Kendisini Meclis'in üstünde konumlandırdı. 'Demokrasilerde parlamentonun üzerinde güç yoktur' kuralı Türkiye'de geçerli değil artık. Aslında bu, bir
sistem sorununa işaret ediyor. Parlamenter rejim çok ağır
darbe aldı.
Bunu söyleyen anayasa hukukçuları ve
siyasetçiler değil sadece... Bizzat
Anayasa Mahkemesi'nin Başkanı
Haşim Kılıç, iptal gerekçesini sistem ve rejim açısından sakıncalı gördüğünü yazdı. Yine Mahkeme Üyesi
Sacit Adalı karşı görüşüyle karara ciddi itirazlar getirdi. Mahkeme'nin kararlarına içeriden de muhalefet var. Üyeler arasında uzlaşma ve mutabakat yok.

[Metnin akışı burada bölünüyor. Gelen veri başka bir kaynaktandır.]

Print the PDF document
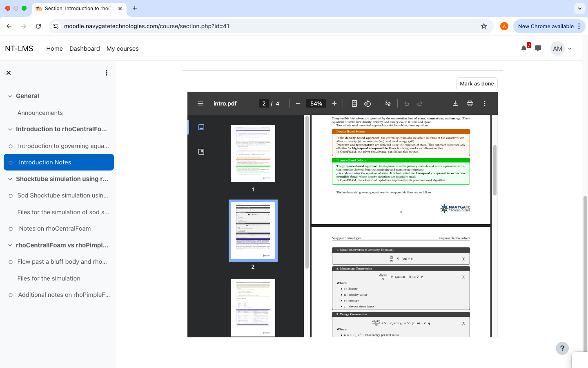Image resolution: width=588 pixels, height=368 pixels. pyautogui.click(x=470, y=103)
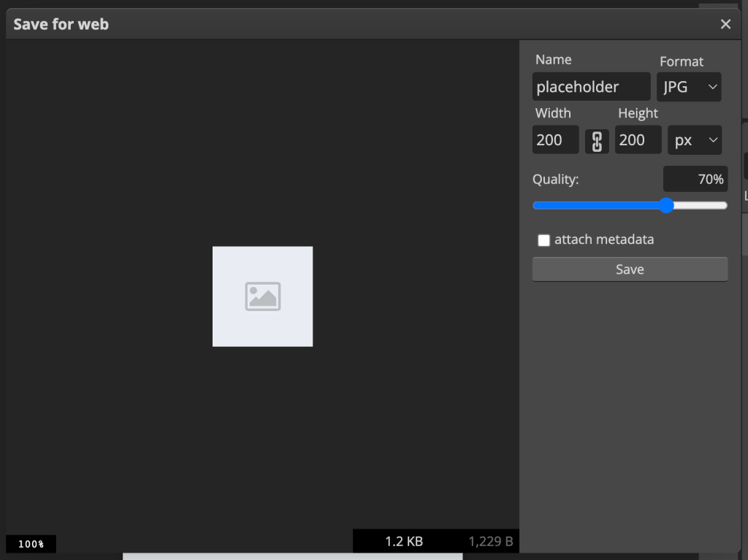Click the 100% zoom indicator
Image resolution: width=748 pixels, height=560 pixels.
31,544
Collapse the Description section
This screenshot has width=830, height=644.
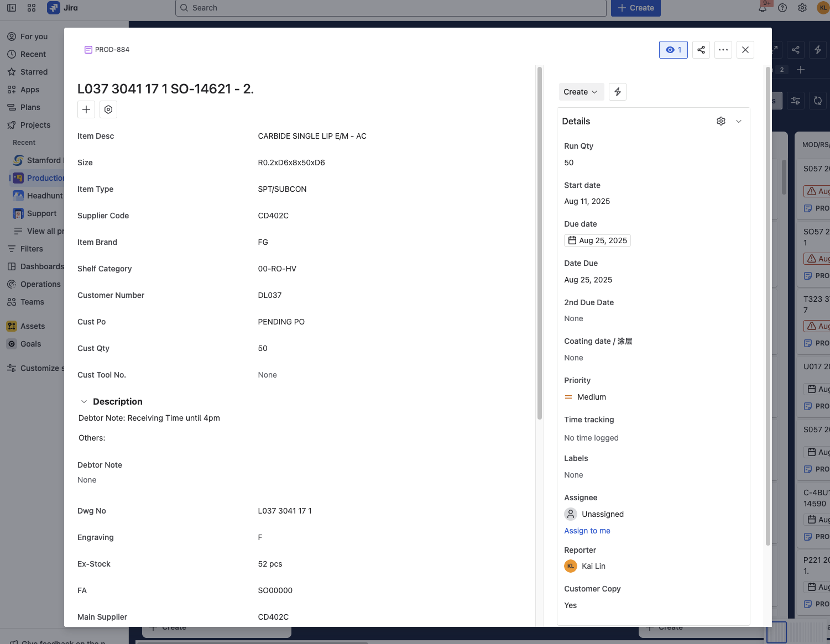tap(84, 402)
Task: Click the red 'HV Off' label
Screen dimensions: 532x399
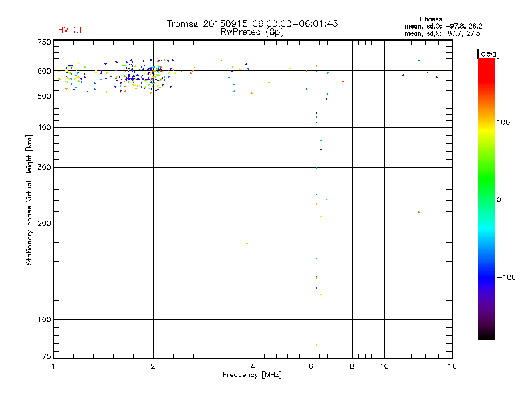Action: click(x=72, y=30)
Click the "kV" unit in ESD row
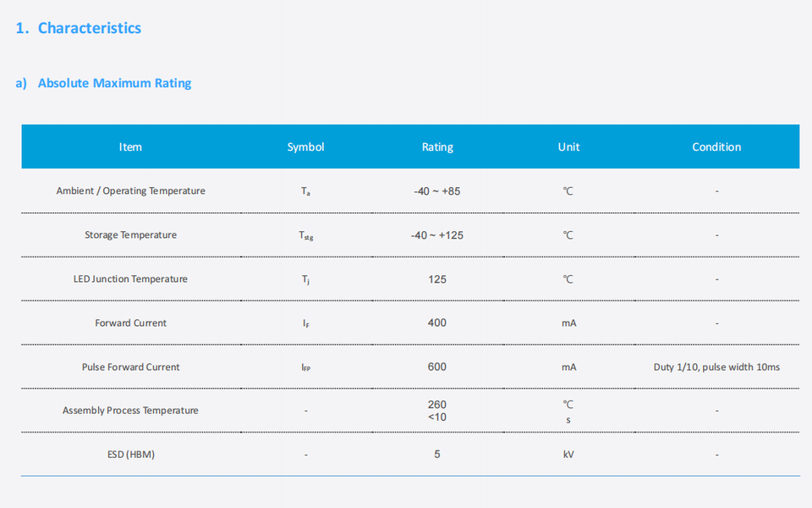 pyautogui.click(x=568, y=455)

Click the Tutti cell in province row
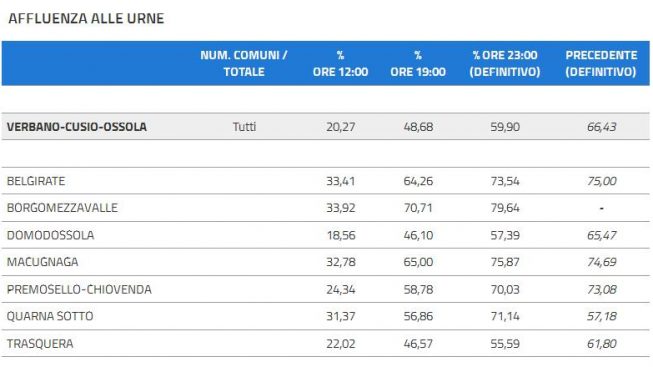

Bugünlerde milli iradeyi kimin temsil ettiği sorusu moda. Bu soruya herkes kendine göre cevaplar veriyor. Tek bir kişiye indirgeyen de var. Milli iradeyi kimin temsil etmediğini artık biliyoruz; 550 sandalyeli Meclis'te 411 milletvekilinin olmadığı ortada. O kadar milletvekilinin kabul oylarının bir hükmü yok çünkü. 9
mahkeme üyesinin kararı 411 milletvekilinin üzerinde. Şüphesiz
demokrasilerde rakam her şeye kadir değildir. Ancak rakamlar hiç bu kadar da anlamını yitirmemişti. Türk demokrasisinde 9 üye 411 milletvekiline ağır bastı.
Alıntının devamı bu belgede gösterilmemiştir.